The task> Beginning with the opening line, set down each line of the material below exactly, stopping once the line with "You are a computer-use agent. The" is done.

----- Information shown -----

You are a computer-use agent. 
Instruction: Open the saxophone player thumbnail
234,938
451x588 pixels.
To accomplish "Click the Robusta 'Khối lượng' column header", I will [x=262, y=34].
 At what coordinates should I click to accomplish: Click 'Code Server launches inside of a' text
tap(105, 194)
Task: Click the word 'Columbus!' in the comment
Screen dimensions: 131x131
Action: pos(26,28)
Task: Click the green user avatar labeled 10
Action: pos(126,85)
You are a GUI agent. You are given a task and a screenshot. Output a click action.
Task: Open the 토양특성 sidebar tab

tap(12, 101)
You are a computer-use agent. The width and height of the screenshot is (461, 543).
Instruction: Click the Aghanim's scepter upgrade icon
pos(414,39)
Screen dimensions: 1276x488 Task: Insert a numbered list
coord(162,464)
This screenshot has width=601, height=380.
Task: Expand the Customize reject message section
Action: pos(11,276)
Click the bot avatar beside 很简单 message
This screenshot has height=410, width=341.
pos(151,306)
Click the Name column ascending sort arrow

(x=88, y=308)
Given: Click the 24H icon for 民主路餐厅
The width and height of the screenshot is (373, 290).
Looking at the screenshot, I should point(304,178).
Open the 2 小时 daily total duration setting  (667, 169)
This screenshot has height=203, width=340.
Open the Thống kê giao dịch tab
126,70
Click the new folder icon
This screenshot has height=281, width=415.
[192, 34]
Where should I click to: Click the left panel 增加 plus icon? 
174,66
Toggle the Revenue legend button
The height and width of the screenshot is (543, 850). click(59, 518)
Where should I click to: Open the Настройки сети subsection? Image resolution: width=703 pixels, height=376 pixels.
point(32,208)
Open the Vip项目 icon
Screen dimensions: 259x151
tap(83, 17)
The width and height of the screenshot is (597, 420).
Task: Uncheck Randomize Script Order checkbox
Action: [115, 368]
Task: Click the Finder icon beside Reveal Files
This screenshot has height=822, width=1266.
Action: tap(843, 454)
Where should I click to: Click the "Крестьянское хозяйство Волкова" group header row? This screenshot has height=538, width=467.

-----

Completed exercise>
You are a computer-use agent. 
Instruction: Open the saxophone player thumbnail
234,938
451x588 pixels.
To accomplish "Click the Robusta 'Khối lượng' column header", I will [x=262, y=34].
 At what coordinates should I click to accomplish: Click 'Code Server launches inside of a' text
tap(105, 194)
Task: Click the word 'Columbus!' in the comment
Screen dimensions: 131x131
Action: pos(26,28)
Task: Click the green user avatar labeled 10
Action: pos(126,85)
You are a GUI agent. You are given a task and a screenshot. Output a click action.
Task: Open the 토양특성 sidebar tab

tap(12, 101)
You are a computer-use agent. The width and height of the screenshot is (461, 543).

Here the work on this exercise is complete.